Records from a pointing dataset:
■ ■ ■

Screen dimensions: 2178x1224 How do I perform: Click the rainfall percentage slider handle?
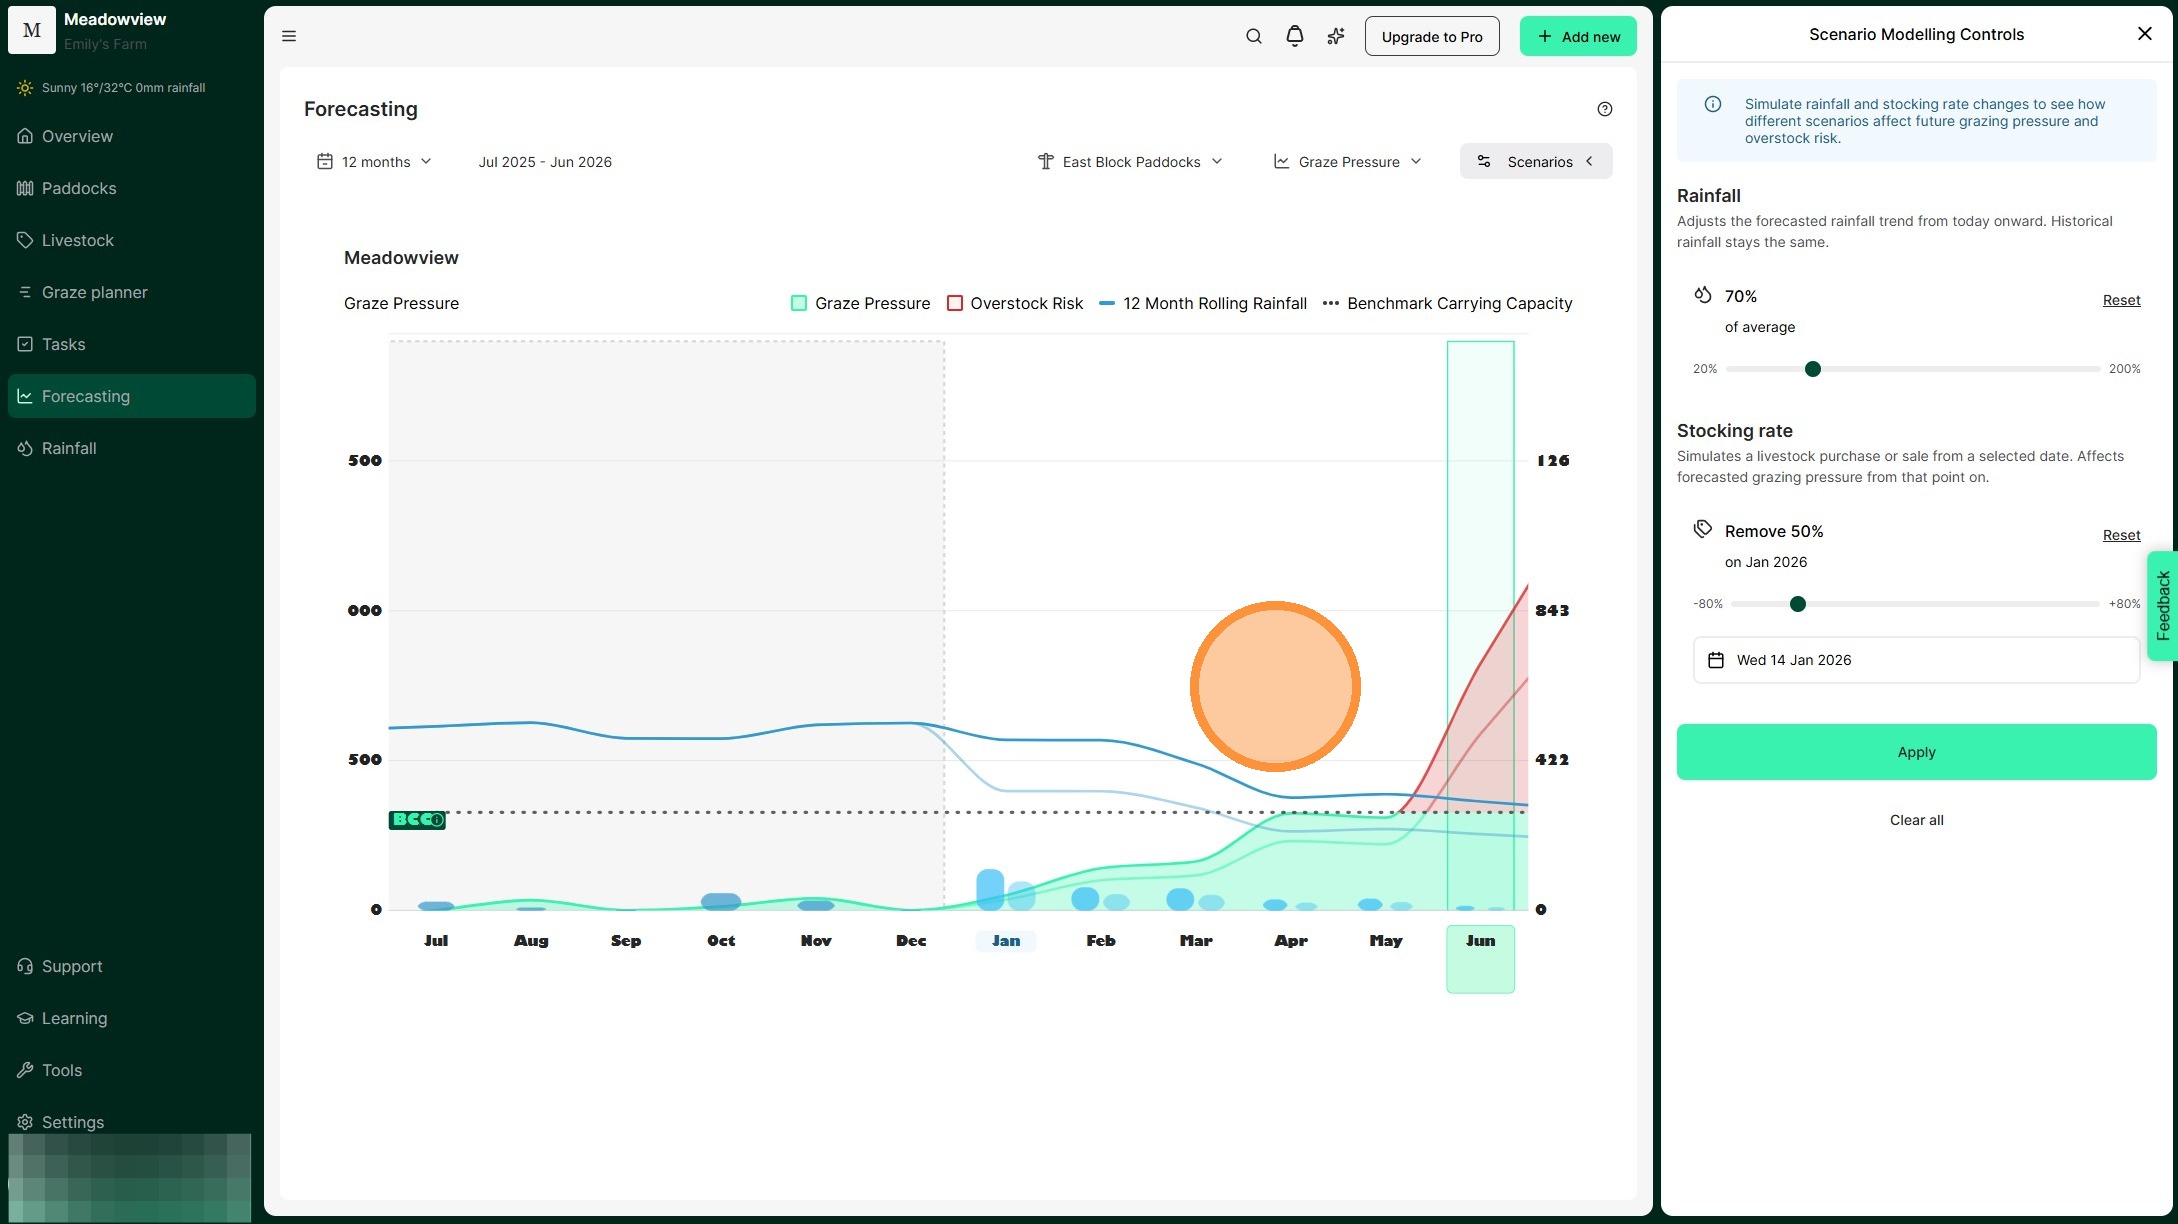(1812, 369)
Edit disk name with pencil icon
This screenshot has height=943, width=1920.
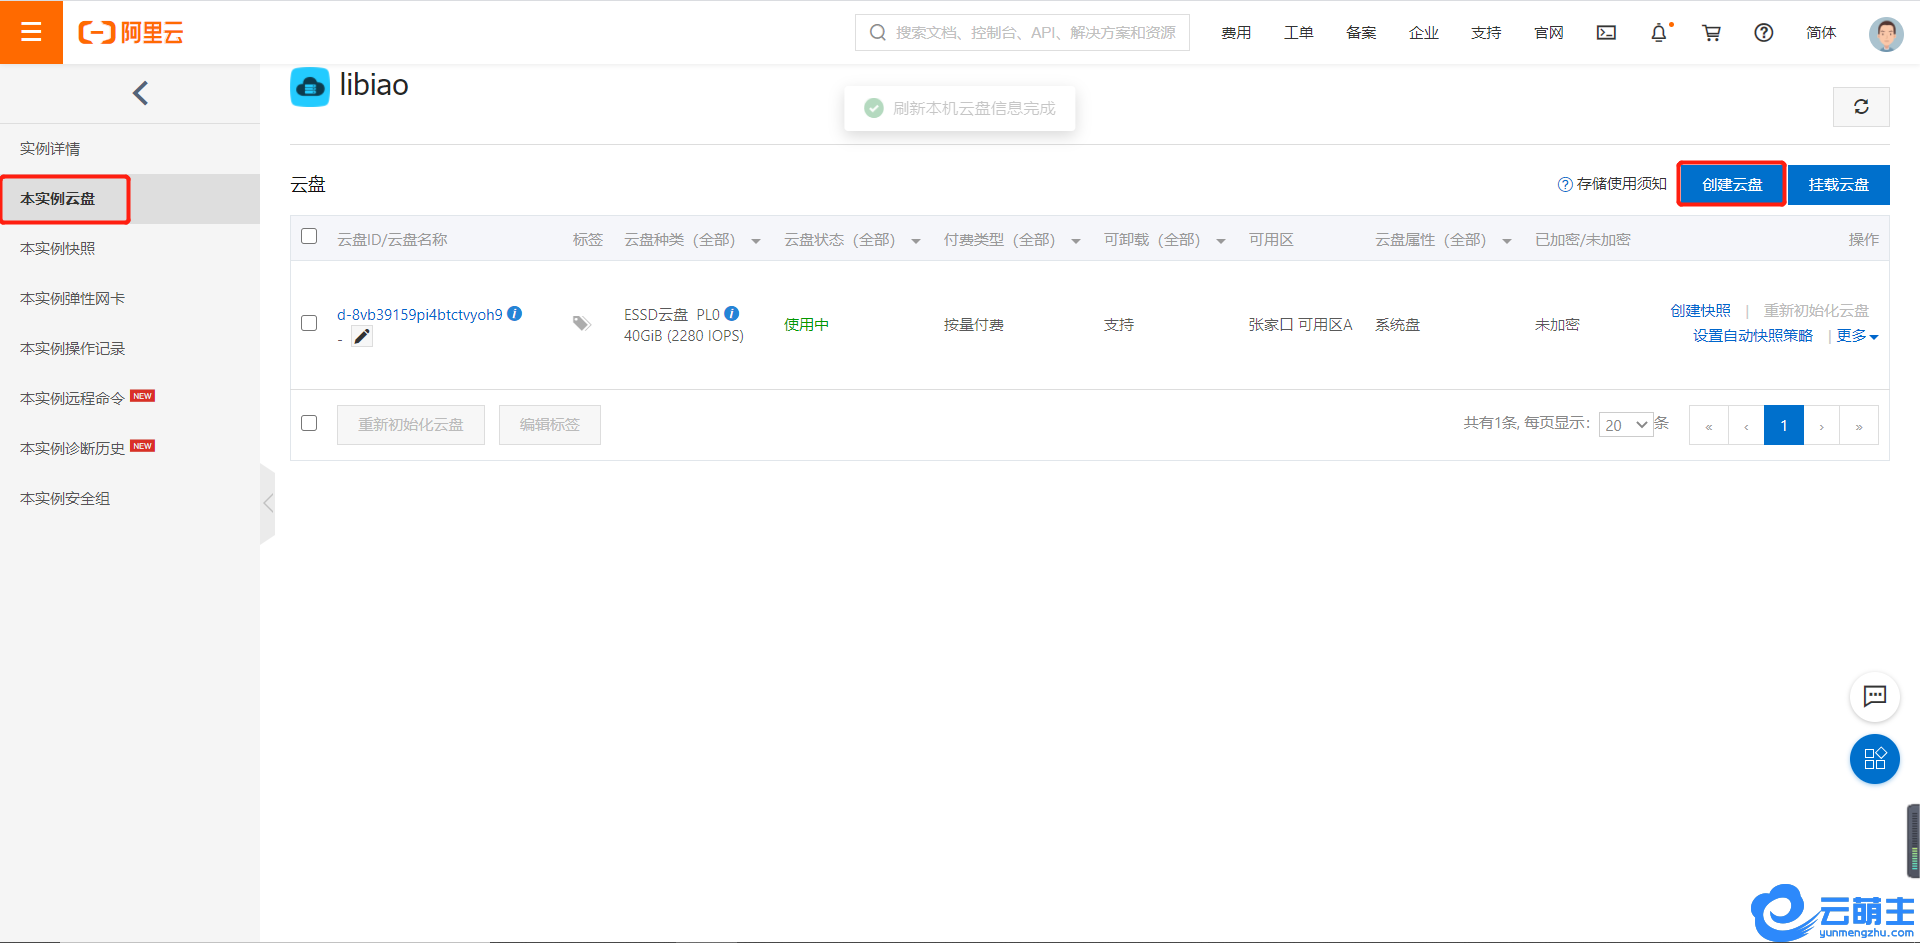tap(362, 337)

■ ■ ■

WHAT THE TASK ASKS -> Swap "pencil" for "pen" in everything from the line containing "Edit disk name with pencil icon" down to the end of the records, keeping all else the same. Leave the pictures out of your answer.

WRITTEN SOLUTION ->
Edit disk name with pen icon
This screenshot has height=943, width=1920.
tap(362, 337)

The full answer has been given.